The government of President Maduro has been angered by sanctions imposed upon it by the US, who believe that the South American nation is subverting democracy.

US sanctions have targeted current and former Venezuelan government officials, including President Maduro personally, as well as Venezuela’s oil industry.

Despite mass protests against the government by Venezuelans, who suffer amid the country’s worst economic crisis in decades, President Maduro has so far refused to call an early election. Instead, the President has chosen to form a ‘Constituent Assembly’ that has the power to set new laws and generally out-muscle the country’s elected congress, which since 2015 has been dominated by Venezuela’s opposition parties.

“Maduro now enjoys wide-ranging influence over every branch of government,” says NPR’s Colin Dwyer.

Venezuela is battling serious food and power shortages and inflation levels above 700%. A decade ago it was the richest country in South America.

Venezuela is not the first country to make attempts to move away from US currency, and is unlikely to be the last.

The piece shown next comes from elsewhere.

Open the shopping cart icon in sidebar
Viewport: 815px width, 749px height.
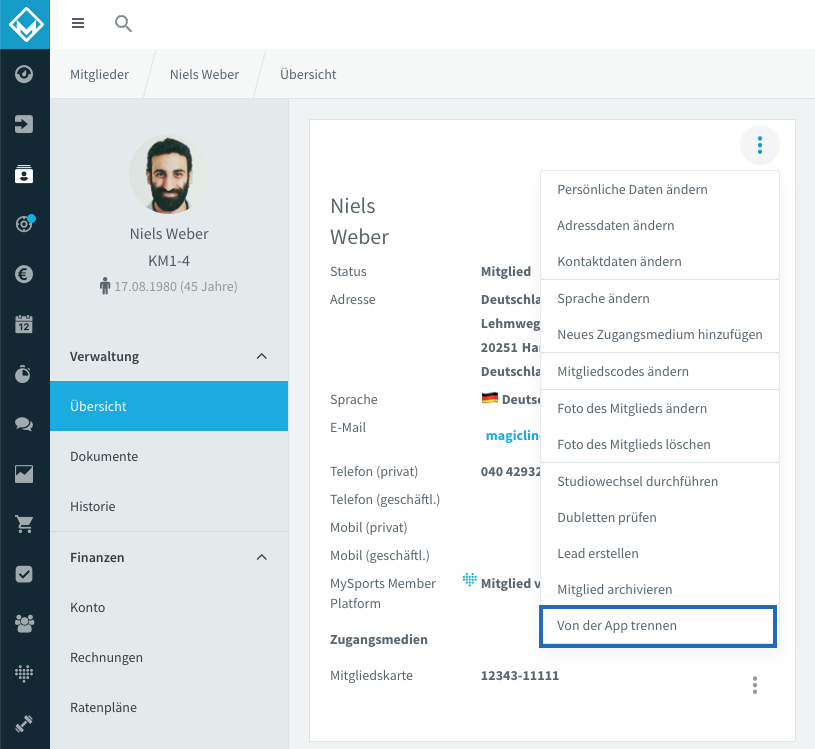pyautogui.click(x=24, y=523)
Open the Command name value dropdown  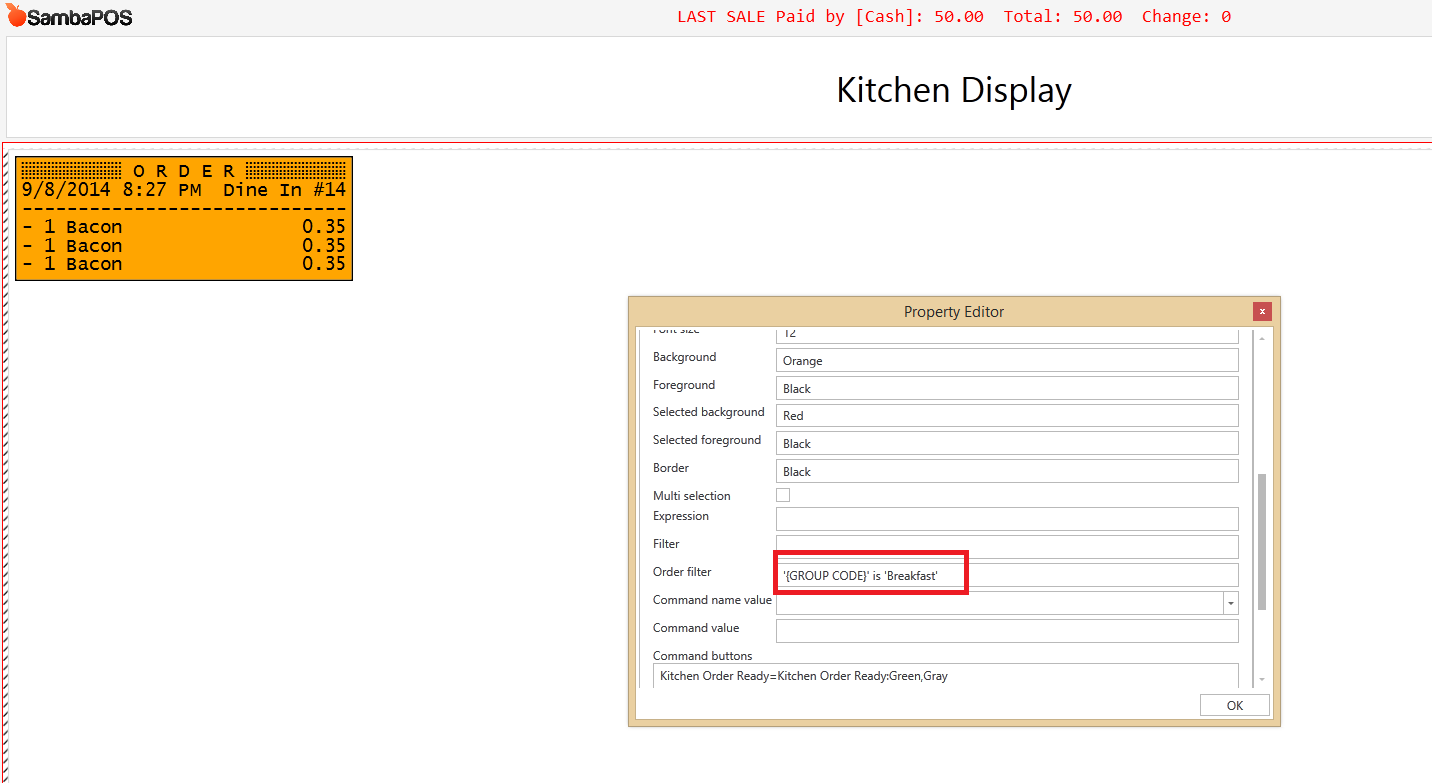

Russian president Vladimir Putin has long been a critic of the dollar’s dominance in world trade and in an effort to ‘de-dollarise’, in 2014 the Russian Treasury announced plans to promote ruble denominated oil and gas contracts. Then in the same year, in what was dubbed the “deal of the century,” Russia’s Gazprom and China’s CNPC struck a thirty-year deal for the sale of $400 billion worth of natural gas, to be paid for in rubles and yuan.

More recently, in 2017, China has signed currency swap agreements with Canada and Qatar.

Expressing his dissatisfaction with a dollar driven world, Kazakhstan’s president, Nursultan Nazarbayev, said at this year’s Astana Economic Forum that it was “time to consider the introduction of a global payment unit…[that would] save the world from currency wars, speculation, avoid distortions in trade relations, and reduce volatility in the markets.”

“It may only be a matter of time before other OPEC countries sign [non-dollar deals] with China,” thinks Telesur’s Mision Verdad.